2) Kemenangan dalam perang sangat ditentukan oleh kemenangan
dalam tahapan tiap pertempuran. Dan kemenangan pada setiap
pertempuran bergantung pada aplikasi strategi yang dilakukan. Strategi
tanpa informasi yang akurat adalah kesalahan yang berakibat pada jatuhnya
korban di pihak sendiri yang berujung pada kekalahan pada pertempuran
tersebut.
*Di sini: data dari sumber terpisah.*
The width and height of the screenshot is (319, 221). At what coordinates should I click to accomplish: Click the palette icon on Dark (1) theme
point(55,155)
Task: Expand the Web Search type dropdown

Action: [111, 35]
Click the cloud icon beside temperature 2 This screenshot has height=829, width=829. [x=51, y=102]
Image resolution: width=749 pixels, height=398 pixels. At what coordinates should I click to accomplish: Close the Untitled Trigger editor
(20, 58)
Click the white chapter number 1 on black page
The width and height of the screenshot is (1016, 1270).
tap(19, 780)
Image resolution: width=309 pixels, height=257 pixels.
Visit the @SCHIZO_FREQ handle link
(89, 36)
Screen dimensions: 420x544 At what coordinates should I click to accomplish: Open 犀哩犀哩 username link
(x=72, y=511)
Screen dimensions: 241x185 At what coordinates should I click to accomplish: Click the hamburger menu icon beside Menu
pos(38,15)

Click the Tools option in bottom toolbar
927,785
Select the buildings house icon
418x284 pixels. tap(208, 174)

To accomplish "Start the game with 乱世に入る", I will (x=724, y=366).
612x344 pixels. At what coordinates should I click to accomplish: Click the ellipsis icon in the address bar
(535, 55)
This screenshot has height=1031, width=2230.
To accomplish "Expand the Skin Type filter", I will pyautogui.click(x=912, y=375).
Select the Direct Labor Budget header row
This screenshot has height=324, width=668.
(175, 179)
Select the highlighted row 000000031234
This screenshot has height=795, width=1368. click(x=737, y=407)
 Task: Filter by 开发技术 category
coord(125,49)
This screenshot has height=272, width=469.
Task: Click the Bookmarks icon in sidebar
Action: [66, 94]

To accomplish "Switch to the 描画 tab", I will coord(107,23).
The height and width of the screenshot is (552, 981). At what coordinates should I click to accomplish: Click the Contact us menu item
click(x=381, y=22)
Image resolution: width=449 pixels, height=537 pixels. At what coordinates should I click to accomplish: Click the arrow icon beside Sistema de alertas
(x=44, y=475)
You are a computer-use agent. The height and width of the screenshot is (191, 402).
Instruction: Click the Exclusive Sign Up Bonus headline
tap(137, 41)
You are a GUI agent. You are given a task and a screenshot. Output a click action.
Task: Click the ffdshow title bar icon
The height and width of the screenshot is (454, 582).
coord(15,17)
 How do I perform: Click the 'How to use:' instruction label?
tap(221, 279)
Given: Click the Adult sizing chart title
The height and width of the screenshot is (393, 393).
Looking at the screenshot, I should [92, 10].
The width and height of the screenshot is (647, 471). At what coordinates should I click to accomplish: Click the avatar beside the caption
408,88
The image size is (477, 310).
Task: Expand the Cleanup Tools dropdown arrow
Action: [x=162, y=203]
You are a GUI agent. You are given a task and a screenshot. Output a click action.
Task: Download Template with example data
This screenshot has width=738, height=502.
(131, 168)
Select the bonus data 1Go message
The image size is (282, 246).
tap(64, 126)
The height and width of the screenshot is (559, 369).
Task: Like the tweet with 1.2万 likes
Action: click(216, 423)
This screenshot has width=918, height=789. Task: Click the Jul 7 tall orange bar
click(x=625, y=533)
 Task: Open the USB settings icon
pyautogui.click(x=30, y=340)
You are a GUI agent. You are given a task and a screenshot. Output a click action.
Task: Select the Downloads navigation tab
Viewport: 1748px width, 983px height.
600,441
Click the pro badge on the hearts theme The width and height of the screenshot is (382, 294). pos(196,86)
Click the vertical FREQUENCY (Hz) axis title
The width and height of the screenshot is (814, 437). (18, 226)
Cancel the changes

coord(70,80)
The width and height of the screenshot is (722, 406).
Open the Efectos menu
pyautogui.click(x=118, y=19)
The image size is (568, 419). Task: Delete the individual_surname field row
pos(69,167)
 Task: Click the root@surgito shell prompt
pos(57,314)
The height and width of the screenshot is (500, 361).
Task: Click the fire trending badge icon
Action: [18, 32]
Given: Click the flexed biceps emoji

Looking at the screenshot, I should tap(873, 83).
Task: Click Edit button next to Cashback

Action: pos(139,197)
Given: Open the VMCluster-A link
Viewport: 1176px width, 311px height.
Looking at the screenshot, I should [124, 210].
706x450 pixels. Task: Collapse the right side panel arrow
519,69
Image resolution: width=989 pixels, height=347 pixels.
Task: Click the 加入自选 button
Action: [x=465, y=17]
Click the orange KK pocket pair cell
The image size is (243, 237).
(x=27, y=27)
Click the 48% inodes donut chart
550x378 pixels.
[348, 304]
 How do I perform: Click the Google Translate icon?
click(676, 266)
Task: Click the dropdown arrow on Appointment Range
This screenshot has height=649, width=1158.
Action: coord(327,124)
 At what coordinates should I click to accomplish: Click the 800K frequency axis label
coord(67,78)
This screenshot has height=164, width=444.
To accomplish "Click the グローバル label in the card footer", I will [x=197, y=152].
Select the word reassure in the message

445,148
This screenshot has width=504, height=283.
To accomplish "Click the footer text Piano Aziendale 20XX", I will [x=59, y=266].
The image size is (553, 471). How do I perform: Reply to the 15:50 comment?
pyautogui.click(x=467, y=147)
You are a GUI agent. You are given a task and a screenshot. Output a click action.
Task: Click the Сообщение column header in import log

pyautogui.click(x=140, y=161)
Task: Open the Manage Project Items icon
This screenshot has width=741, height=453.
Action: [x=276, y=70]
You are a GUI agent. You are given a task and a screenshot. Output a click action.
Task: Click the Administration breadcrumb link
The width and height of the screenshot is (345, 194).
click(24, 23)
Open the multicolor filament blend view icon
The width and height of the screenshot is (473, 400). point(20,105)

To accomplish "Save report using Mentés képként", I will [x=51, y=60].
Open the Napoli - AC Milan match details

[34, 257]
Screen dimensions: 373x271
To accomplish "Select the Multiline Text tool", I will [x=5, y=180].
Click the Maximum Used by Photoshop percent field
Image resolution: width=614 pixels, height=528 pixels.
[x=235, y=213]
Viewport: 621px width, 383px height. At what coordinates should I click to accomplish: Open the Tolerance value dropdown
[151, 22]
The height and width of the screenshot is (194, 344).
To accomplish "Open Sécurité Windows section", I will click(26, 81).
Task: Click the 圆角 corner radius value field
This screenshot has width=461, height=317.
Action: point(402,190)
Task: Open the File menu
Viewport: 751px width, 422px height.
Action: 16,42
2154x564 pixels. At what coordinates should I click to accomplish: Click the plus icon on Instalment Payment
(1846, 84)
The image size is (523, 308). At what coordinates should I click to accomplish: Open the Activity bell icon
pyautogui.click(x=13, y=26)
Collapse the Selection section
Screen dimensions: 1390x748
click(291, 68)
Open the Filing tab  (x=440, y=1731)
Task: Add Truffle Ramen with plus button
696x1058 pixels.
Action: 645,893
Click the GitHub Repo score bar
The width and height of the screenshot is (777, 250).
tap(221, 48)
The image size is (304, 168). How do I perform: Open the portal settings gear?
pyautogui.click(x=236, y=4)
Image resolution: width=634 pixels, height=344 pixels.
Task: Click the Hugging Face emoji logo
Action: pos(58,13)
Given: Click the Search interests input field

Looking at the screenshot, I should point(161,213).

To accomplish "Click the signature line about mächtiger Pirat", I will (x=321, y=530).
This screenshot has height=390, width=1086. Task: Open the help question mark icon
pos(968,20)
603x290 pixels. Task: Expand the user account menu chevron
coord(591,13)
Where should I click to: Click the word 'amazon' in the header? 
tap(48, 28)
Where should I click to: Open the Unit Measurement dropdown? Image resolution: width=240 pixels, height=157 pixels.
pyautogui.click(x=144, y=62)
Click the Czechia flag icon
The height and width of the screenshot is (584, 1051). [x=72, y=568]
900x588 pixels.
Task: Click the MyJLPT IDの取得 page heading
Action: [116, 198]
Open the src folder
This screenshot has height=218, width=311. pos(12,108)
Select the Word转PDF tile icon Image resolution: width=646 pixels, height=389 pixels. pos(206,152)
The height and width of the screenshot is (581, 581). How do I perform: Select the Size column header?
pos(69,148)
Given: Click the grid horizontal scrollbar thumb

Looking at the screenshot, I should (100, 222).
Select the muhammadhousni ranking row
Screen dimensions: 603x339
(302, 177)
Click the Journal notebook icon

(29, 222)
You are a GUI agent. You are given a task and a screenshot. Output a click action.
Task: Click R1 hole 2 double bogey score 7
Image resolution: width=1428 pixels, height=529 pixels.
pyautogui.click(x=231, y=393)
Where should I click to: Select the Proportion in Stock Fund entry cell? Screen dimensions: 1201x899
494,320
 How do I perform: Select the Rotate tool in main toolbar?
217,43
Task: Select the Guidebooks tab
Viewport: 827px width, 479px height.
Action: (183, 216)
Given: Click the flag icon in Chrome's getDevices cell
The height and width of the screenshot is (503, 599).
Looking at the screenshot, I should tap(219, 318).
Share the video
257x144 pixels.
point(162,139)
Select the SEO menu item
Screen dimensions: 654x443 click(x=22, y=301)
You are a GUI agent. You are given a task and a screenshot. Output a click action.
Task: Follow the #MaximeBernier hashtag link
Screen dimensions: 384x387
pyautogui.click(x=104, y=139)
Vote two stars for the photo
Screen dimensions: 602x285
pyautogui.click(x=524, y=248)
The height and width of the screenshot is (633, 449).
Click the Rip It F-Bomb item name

Kekalahan pada satu pertempuran akan berdampak psikologis
pada pertempuran yang lain dan penerapan strategi yang tepat pada
10

pertempuran pertama akan berdampak pada kemenangan pada
pertempuran selanjutnya dengan kemungkinan besar bagi yang menerapkan
ofensif initiatif akan mendapat kemenangan.

b. Saran :
1) Peristiwa perlawanan pasukan Gowa merupakan peristiwa di
nusantara, agar dapat lebih disosialisasikan kepada para prajurit karena
peristiwa perlawanan pasukan Gowa merupakan contoh perang dengan
kekuatan semesta yang belum banyak diketahui secara menyeluruh.
2) Mengilhami pada perang Gowa-VOC, agar pengadaan alut sista TNI
AL selalu diawasi dari mulai perencanaan hingga pelaksanaan agar tercapai
tujuan dukungan dari konsep perang semesta.